Assigned task: Would you print the lines below exactly, beginning at the line that has "1536x522 pixels." and stopping after the line that has "Select the XS"? Only those lines, and no pictures.

The data:
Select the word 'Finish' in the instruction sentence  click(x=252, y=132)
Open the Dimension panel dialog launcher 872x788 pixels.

* * *

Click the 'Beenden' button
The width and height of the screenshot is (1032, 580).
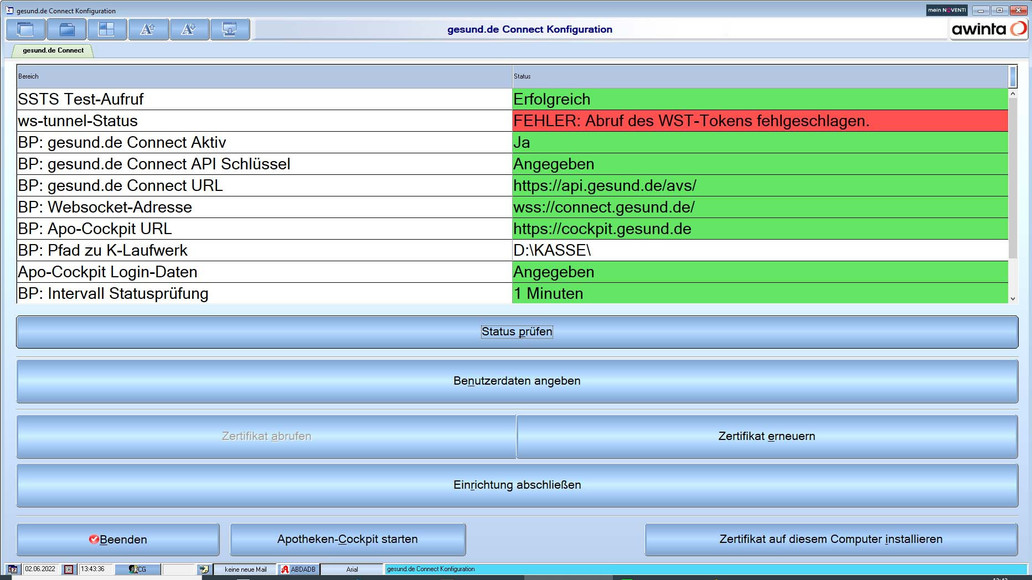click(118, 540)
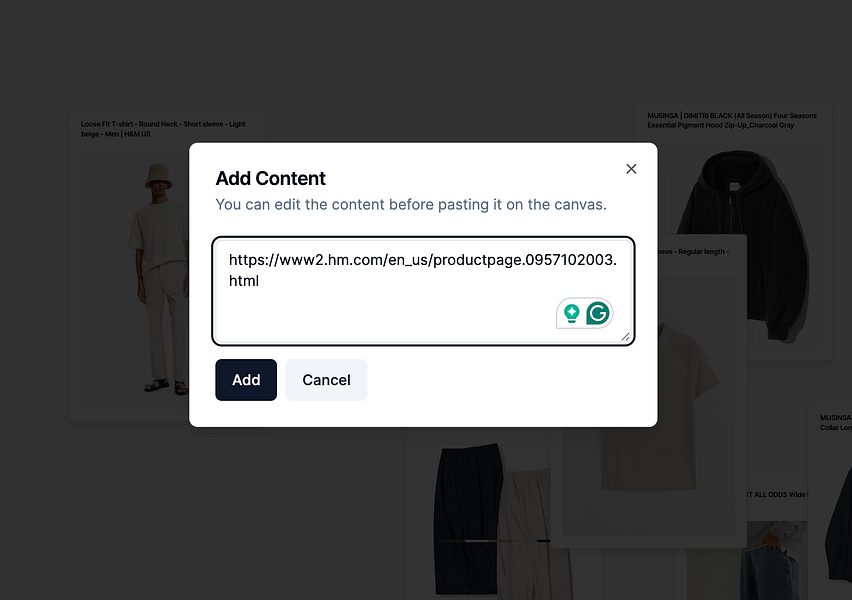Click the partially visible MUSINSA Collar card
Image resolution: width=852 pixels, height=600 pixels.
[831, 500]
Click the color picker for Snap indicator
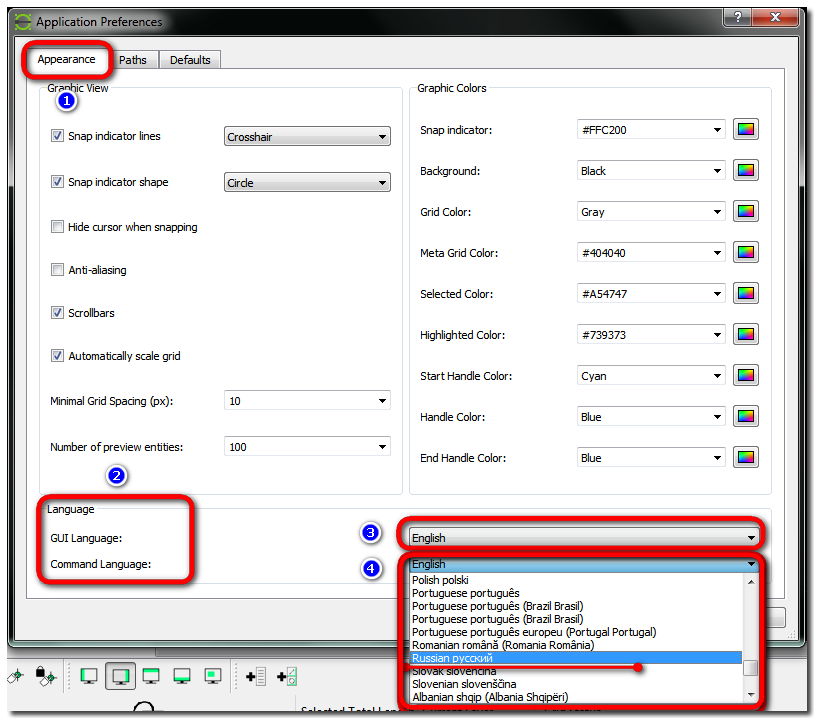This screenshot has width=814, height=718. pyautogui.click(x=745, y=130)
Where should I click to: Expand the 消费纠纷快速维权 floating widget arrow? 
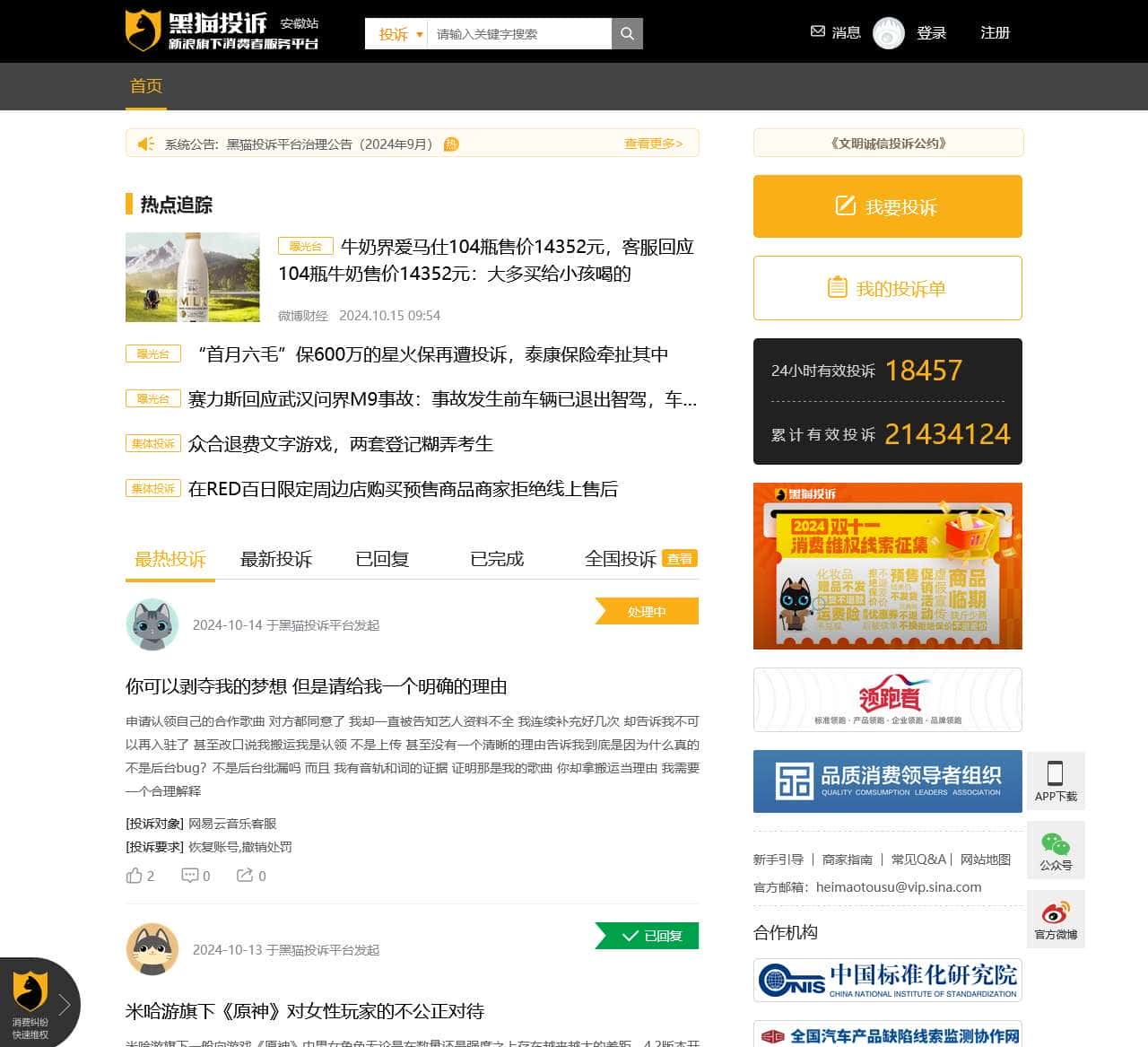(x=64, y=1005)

---

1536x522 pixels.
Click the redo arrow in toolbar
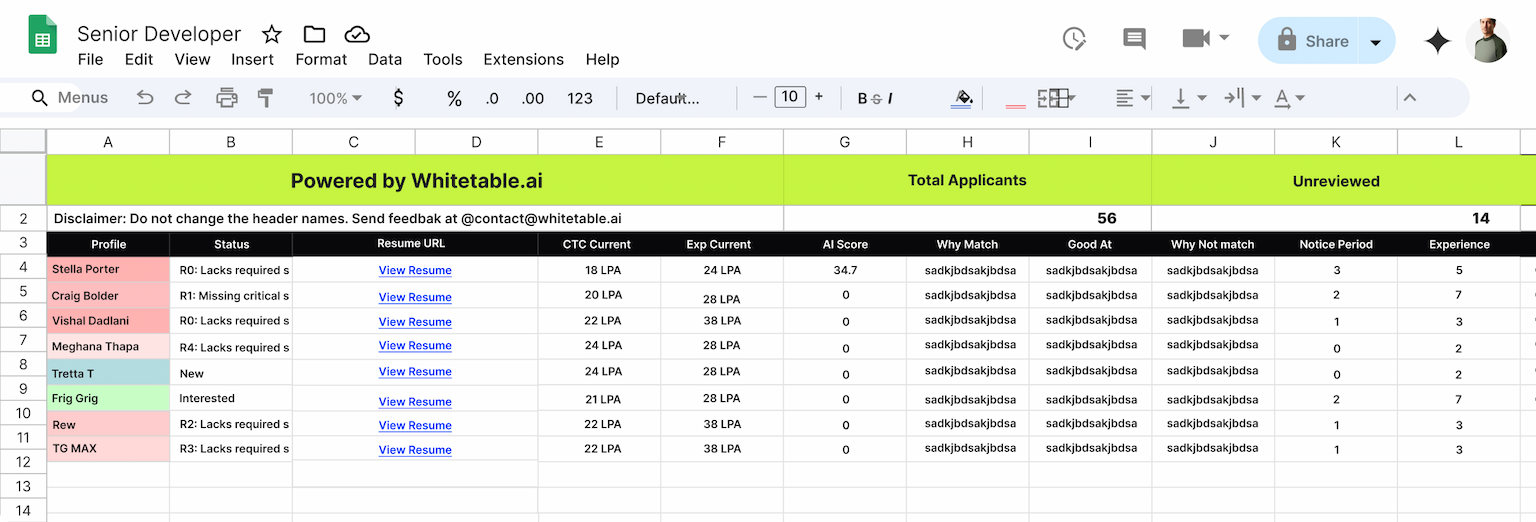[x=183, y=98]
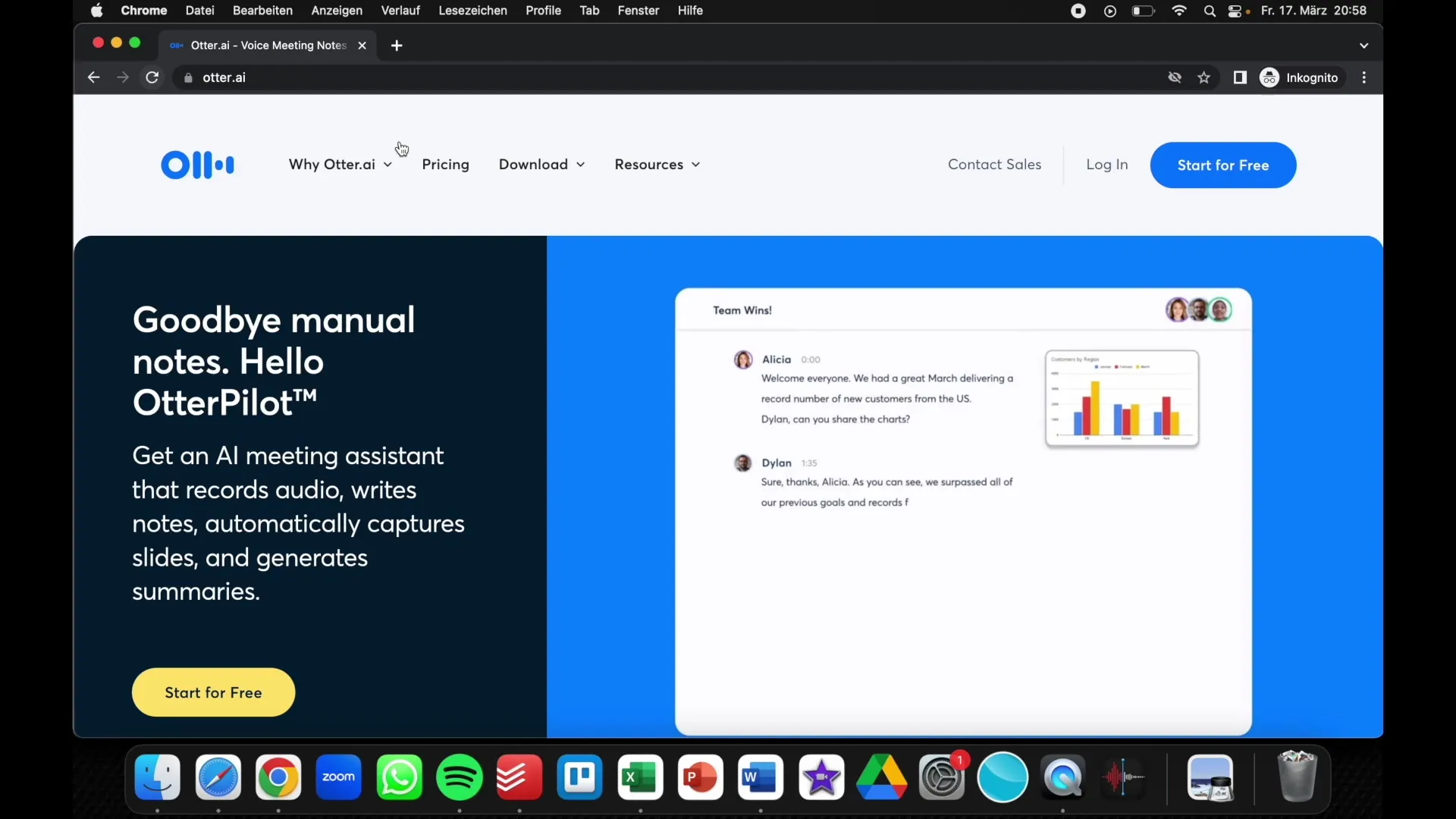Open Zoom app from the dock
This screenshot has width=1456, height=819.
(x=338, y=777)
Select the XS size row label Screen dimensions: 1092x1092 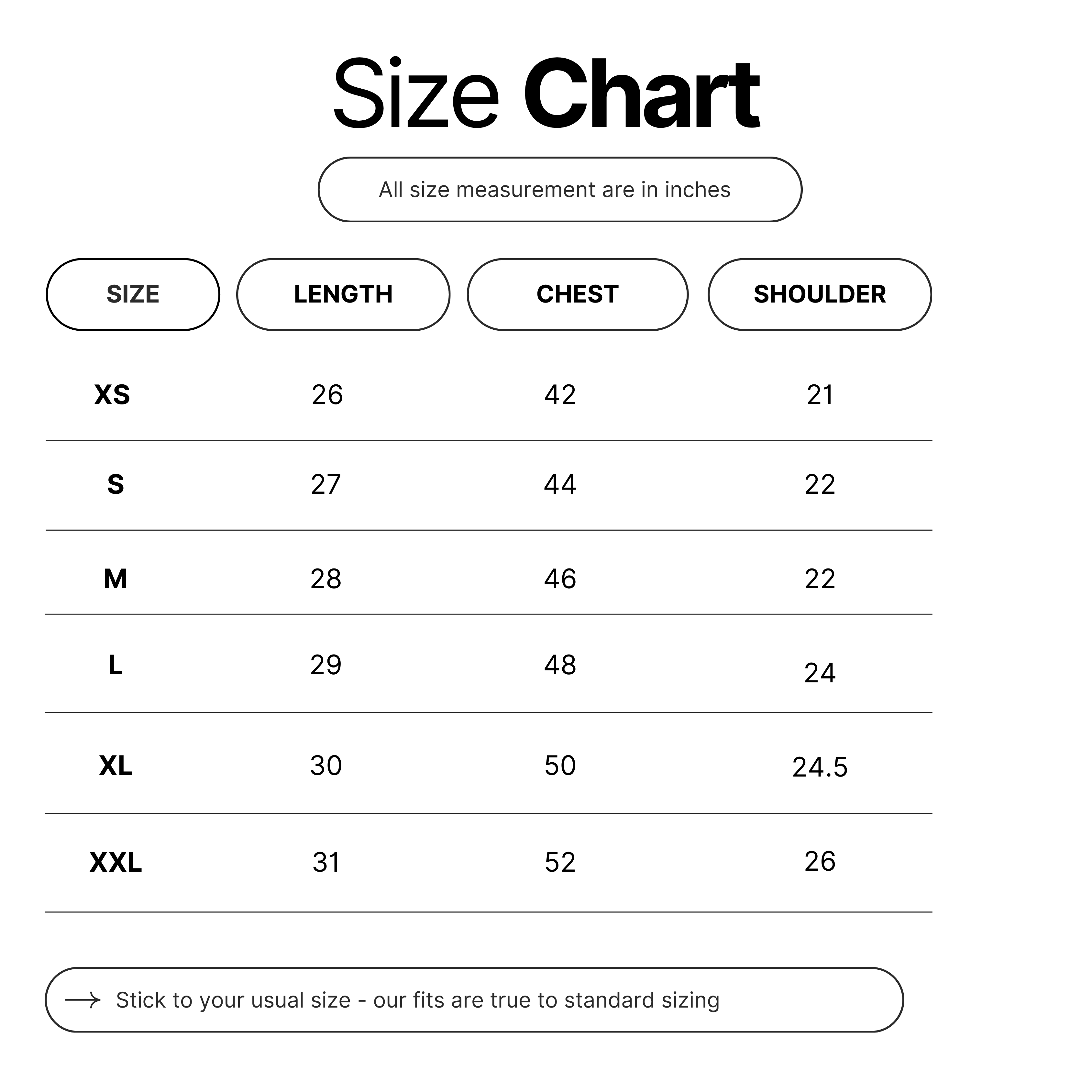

Response to the exercise:
1536x522 pixels.
Click the redo arrow in toolbar
[x=183, y=98]
Open Zoom app from the dock
This screenshot has width=1456, height=819.
(x=338, y=777)
Select the XS size row label Screen dimensions: 1092x1092 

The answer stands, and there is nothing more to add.